圖5 30例NPC病例兩組IMRT計劃PQI的柱形圖Fig.5 Histogram of the PQI of 2 groups of IMRT plans for 30 NPC cases
圖6顯示30 例病例兩組計劃之間的PQI 分數差異(Clinical-Unselected)的頻率分布直方圖,由圖可知兩組計劃分數差異均在20%以內,PQI 差異為2%分布頻率最高。在選擇結果不一致的5 例計劃中,PQI差異在1%以內的病例數為1,在2%以內的病例數為3。考慮臨床計劃質量本身容許的劑量分布差異,如果取容差2%,則本計劃質量計算模型計算的PQI 結果與臨床醫師選擇一致性為93.3%。

圖6 臨床計劃與未被選中計劃差異分布直方圖Fig.6 Histogram of the differences between the clinical plans and the unselected plans
在鼻咽癌放療的臨床工作中,放療計劃傳統方法主要依照主觀經驗進行質量評估,目前還沒有通用的定量標準[13],傳統方法使用若干DVH 評價參數[14-15]進行二維劑量層面的定性分析,評價結果只有接受或不接受兩種形式。但計劃優化過程中可能產生多個臨床可接受計劃,定性分析方法無法精準描述不同計劃之間的差異,也無法選擇和分辨臨床醫生對個體放療的需求。本研究設計了綜合的計劃質量量化評價方法,通過設置NPC 調強放療計劃的質量評價項目,根據臨床醫生預設的評價項目權重因子,對每個項目設計量化的質量計算方法,可以量化質量的差異。現有研究中評分函數多為單一斜率的線性函數,僅定義評分上限和下限值[16-17]。本研究由不同評價節點連接建立線性組合函數,并對臨床優先級較高的評價項目設置負的質量計算方法,如圖1b 可以看到具有圖形直觀性的評價函數及計算方法,在腦干的最大劑量大于70 Gy時,該評價項目扣4倍分數。計算結果表明PQI 可以量化計劃優化過程中產生的計劃差異的確切數值,本研究設計的敏感性實驗證實該模型可以準確量化計劃處方劑量變化所帶來的計劃質量差異如圖4所示。

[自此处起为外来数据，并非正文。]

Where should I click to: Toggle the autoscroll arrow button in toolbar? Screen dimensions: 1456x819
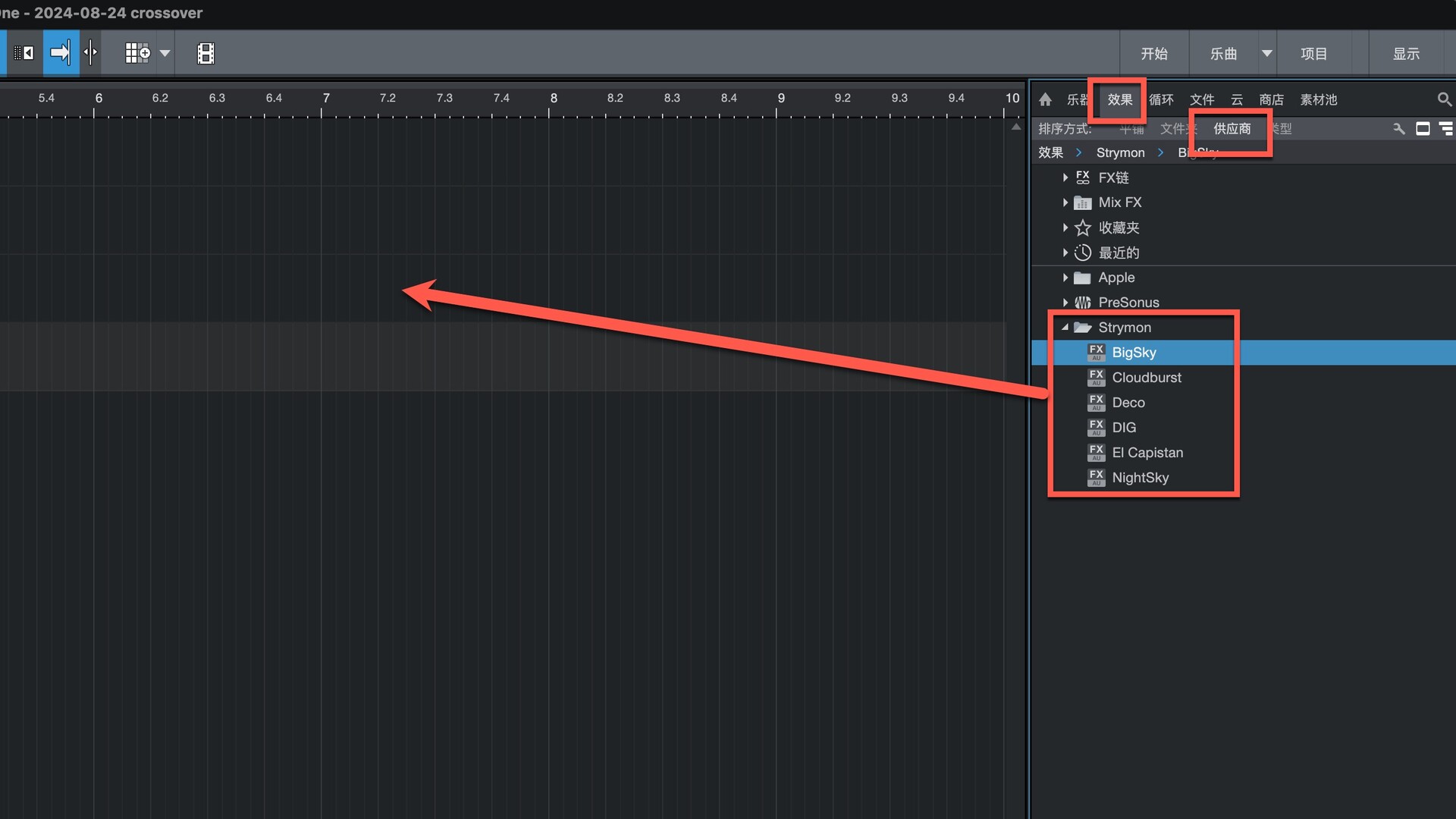click(61, 53)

PQI量化評價方法有很多優點。首先,模型可以定量計算劑量分布與預設優化條件之間的差異,如圖2所示,即使是臨床接受的不同計劃,其各個評價項目之間均具有明顯差異,提示了計劃質量的一致性較差,需要有量化的指標,本研究的計算結果表明123例NPC計劃的PQI呈正態分布(圖3),與3%處方偏差的計劃相比,臨床計劃的PQI最高;其次,可以通過更換不同組的權重因子和量化計算節點,快速生成具有選擇傾向性的評估模型,幫助臨床醫生在多個評估計劃中,選擇出更符合自身習慣和要求的計劃,如圖5和圖6所示,模型與醫生選擇結果一致性比例為93.3%,認為該模型與醫生選擇結果具有較高一致性;最后,評估模型得到的PQI 數值可以支持不同放療中心之間的計劃數據交流和比較,減少中心內和不同中心之間同類計劃的差異,提升現階段放療計劃的整體質量,也有助于臨床計劃數據的快速收集和積累,對未來的療效評價和治療響應提供數據支撐。
綜上所述,本研究所設計的鼻咽癌放療計劃質量的量化評估算法可以計算出量化的計劃質量數值PQI,具有較高的劑量處方敏感性和臨床醫師選擇一致性,具有臨床實用性。